▶ [PROBLEM TO WORK ON]:
The expected result is every entry, retyped character for character.
________________
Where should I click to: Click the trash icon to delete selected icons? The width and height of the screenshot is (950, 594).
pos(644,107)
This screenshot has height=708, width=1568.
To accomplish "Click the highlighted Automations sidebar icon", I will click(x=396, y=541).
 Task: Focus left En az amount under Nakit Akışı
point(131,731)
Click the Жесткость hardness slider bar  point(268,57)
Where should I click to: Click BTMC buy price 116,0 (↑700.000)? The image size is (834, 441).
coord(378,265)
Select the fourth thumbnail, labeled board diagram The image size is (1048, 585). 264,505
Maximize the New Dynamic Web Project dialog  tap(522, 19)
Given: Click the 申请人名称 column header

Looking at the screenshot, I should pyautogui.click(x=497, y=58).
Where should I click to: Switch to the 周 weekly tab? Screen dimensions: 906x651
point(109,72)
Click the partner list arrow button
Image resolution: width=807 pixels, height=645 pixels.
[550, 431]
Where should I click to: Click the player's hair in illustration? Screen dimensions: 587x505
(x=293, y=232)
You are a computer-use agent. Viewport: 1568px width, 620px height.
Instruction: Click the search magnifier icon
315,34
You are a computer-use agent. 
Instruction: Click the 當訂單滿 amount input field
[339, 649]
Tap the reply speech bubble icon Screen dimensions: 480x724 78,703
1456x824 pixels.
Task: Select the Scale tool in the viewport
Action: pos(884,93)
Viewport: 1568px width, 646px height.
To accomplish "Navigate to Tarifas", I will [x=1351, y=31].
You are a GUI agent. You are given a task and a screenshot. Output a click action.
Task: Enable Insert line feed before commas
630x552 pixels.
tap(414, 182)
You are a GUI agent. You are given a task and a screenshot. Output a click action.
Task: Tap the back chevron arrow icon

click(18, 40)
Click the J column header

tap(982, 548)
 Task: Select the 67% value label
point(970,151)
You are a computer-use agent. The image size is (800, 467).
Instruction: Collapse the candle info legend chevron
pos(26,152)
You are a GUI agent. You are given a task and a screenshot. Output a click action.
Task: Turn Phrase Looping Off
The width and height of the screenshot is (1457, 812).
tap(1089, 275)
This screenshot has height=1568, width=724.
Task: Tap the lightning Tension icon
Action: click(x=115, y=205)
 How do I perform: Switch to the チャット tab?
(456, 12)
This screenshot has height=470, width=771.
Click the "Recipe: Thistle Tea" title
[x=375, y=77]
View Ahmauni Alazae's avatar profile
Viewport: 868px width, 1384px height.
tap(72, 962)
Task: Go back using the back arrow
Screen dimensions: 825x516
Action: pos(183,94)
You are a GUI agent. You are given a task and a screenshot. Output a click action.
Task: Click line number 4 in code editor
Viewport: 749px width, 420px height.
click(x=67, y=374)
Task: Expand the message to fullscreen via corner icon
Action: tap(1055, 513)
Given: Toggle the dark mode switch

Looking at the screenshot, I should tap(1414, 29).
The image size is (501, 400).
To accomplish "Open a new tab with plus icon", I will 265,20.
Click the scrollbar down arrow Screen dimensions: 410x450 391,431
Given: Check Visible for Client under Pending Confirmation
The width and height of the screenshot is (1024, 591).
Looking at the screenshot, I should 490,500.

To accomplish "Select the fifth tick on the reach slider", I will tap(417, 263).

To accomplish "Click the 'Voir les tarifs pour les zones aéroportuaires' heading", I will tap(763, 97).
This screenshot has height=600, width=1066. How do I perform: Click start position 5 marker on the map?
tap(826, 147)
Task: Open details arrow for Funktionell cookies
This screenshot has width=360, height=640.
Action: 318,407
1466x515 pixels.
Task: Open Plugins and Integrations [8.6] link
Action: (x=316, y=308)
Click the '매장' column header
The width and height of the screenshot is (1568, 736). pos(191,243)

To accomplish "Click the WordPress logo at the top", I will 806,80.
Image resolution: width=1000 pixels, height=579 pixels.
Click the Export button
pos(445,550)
________________
▶ [TASK RESULT]:
Where should I click to: Click the trash icon to delete selected icons? The width and height of the screenshot is (950, 594).
pos(644,107)
This screenshot has height=708, width=1568.
To accomplish "Click the highlighted Automations sidebar icon", I will click(x=396, y=541).
 Task: Focus left En az amount under Nakit Akışı
point(131,731)
Click the Жесткость hardness slider bar  point(268,57)
Where should I click to: Click BTMC buy price 116,0 (↑700.000)? The image size is (834, 441).
coord(378,265)
Select the fourth thumbnail, labeled board diagram The image size is (1048, 585). 264,505
Maximize the New Dynamic Web Project dialog  tap(522, 19)
Given: Click the 申请人名称 column header

Looking at the screenshot, I should pyautogui.click(x=497, y=58).
Where should I click to: Switch to the 周 weekly tab? Screen dimensions: 906x651
point(109,72)
Click the partner list arrow button
Image resolution: width=807 pixels, height=645 pixels.
[550, 431]
Where should I click to: Click the player's hair in illustration? Screen dimensions: 587x505
(x=293, y=232)
You are a computer-use agent. Viewport: 1568px width, 620px height.
Instruction: Click the search magnifier icon
315,34
You are a computer-use agent. 
Instruction: Click the 當訂單滿 amount input field
[339, 649]
Tap the reply speech bubble icon Screen dimensions: 480x724 78,703
1456x824 pixels.
Task: Select the Scale tool in the viewport
Action: pos(884,93)
Viewport: 1568px width, 646px height.
To accomplish "Navigate to Tarifas", I will [x=1351, y=31].
You are a GUI agent. You are given a task and a screenshot. Output a click action.
Task: Enable Insert line feed before commas
630x552 pixels.
tap(414, 182)
You are a GUI agent. You are given a task and a screenshot. Output a click action.
Task: Tap the back chevron arrow icon

click(18, 40)
Click the J column header

tap(982, 548)
 Task: Select the 67% value label
point(970,151)
You are a computer-use agent. The image size is (800, 467).
Instruction: Collapse the candle info legend chevron
pos(26,152)
You are a GUI agent. You are given a task and a screenshot. Output a click action.
Task: Turn Phrase Looping Off
The width and height of the screenshot is (1457, 812).
tap(1089, 275)
This screenshot has height=1568, width=724.
Task: Tap the lightning Tension icon
Action: click(x=115, y=205)
 How do I perform: Switch to the チャット tab?
(456, 12)
This screenshot has height=470, width=771.
Click the "Recipe: Thistle Tea" title
[x=375, y=77]
View Ahmauni Alazae's avatar profile
Viewport: 868px width, 1384px height.
tap(72, 962)
Task: Go back using the back arrow
Screen dimensions: 825x516
Action: pos(183,94)
You are a GUI agent. You are given a task and a screenshot. Output a click action.
Task: Click line number 4 in code editor
Viewport: 749px width, 420px height.
click(x=67, y=374)
Task: Expand the message to fullscreen via corner icon
Action: tap(1055, 513)
Given: Toggle the dark mode switch

Looking at the screenshot, I should tap(1414, 29).
The image size is (501, 400).
To accomplish "Open a new tab with plus icon", I will 265,20.
Click the scrollbar down arrow Screen dimensions: 410x450 391,431
Given: Check Visible for Client under Pending Confirmation
The width and height of the screenshot is (1024, 591).
Looking at the screenshot, I should 490,500.

To accomplish "Select the fifth tick on the reach slider", I will tap(417, 263).

To accomplish "Click the 'Voir les tarifs pour les zones aéroportuaires' heading", I will tap(763, 97).
This screenshot has height=600, width=1066. How do I perform: Click start position 5 marker on the map?
tap(826, 147)
Task: Open details arrow for Funktionell cookies
This screenshot has width=360, height=640.
Action: 318,407
1466x515 pixels.
Task: Open Plugins and Integrations [8.6] link
Action: (x=316, y=308)
Click the '매장' column header
The width and height of the screenshot is (1568, 736). pos(191,243)

To accomplish "Click the WordPress logo at the top", I will 806,80.
Image resolution: width=1000 pixels, height=579 pixels.
Click the Export button
pos(445,550)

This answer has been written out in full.